**Quoted text**
# Skeeter Pee S.G.?



## milky7272 (Aug 11, 2010)

Well I started my first batch last night. I have followed the directions to a t, and plan to try to start it late tonight with lalvin ec-1118. My question is when I check S.G. It was around 1.06 so I added sugar to get it to 1.07 I forgot to factor in the tempature of the must. This morning my S.G. was 1.075 after cooling. Will this be ok? If so Will I have a hard time starting it with yeast? Thanks Richard


----------



## Julie (Aug 11, 2010)

You should be fine. The sg is approximate, 1.075 really isn't that much more.

good luck


----------



## WineYooper (Aug 11, 2010)

My S.G. was about the same when I started mine. I did find that when I did my first batch from a slurry it started up easier and fermented faster than the batch I have going now using 1118. I did make a starter for this one, rehydrating the yeast and then adding some must to it untill I had about 8 cups going before I added to the primary, and did not just pitch the yeast. If you use the search part of this forum you can read the experiences of others that have done both. Good luck, you will enjoy the finshed product.


----------



## milky7272 (Aug 15, 2010)

An update on my pee. I was starting to worry about the pee I started from yeast with no slurry. Fermintation was going but not very good. Yesterday morning with the S.G. down to 1.06 with very little activity I added the last bottle of juice and the nutrient and enigizer. I woke up with this this morning, and a S.G. of around 1.04 and falling. I am so excited!!!!!!!!!


----------



## countrygirl (Aug 15, 2010)

wooohooo, look at that skeeter pee go! now we just need bottles, lol


----------



## Minnesotamaker (Aug 15, 2010)

Looks to me like someone pee'd in that bucket. If you told anyone that you had a pee bucket in the corner, you better ask around.


----------

**Work to do**
Can you give back, word for word, the part of the Skeeter Pee thread starting with "# Skeeter Pee" and going on through "Julie (Aug 11, 2010)"?

**Dataset entries**
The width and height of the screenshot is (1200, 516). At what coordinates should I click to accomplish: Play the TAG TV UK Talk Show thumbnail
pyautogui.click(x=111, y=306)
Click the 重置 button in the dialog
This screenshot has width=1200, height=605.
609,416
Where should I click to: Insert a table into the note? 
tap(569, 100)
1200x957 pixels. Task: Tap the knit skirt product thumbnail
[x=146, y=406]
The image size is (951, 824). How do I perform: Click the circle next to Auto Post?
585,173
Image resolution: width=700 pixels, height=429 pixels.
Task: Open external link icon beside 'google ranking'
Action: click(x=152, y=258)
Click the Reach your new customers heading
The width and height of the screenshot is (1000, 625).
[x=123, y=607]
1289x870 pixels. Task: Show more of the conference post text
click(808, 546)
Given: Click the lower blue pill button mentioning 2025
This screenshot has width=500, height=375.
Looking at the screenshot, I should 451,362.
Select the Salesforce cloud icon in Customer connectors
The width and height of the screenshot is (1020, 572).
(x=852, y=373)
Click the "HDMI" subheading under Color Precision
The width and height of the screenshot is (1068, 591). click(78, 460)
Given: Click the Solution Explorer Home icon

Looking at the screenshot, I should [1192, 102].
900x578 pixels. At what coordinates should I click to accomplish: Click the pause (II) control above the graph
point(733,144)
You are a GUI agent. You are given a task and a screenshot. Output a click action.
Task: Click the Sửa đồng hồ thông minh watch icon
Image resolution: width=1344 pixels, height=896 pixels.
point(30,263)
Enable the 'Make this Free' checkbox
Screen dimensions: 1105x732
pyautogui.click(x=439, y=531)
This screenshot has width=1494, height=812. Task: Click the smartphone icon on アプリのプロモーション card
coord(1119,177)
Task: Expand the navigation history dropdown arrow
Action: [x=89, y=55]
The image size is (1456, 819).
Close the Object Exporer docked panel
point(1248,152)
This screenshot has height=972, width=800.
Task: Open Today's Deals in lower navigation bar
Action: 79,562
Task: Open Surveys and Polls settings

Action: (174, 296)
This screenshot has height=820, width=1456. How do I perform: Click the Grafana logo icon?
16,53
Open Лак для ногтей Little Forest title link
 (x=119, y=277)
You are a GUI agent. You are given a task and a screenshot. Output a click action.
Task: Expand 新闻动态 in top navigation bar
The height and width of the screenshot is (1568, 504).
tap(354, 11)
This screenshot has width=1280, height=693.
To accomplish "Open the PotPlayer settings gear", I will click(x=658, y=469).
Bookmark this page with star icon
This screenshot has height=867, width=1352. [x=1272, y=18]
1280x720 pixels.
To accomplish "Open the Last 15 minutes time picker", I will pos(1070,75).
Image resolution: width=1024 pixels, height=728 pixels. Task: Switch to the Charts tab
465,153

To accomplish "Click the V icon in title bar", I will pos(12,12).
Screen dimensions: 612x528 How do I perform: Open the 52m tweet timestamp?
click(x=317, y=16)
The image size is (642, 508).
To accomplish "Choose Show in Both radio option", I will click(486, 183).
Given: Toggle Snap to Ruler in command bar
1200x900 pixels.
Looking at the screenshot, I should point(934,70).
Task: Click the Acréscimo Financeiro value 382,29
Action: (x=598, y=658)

**Written solution**
# Skeeter Pee S.G.?



## milky7272 (Aug 11, 2010)

Well I started my first batch last night. I have followed the directions to a t, and plan to try to start it late tonight with lalvin ec-1118. My question is when I check S.G. It was around 1.06 so I added sugar to get it to 1.07 I forgot to factor in the tempature of the must. This morning my S.G. was 1.075 after cooling. Will this be ok? If so Will I have a hard time starting it with yeast? Thanks Richard


----------



## Julie (Aug 11, 2010)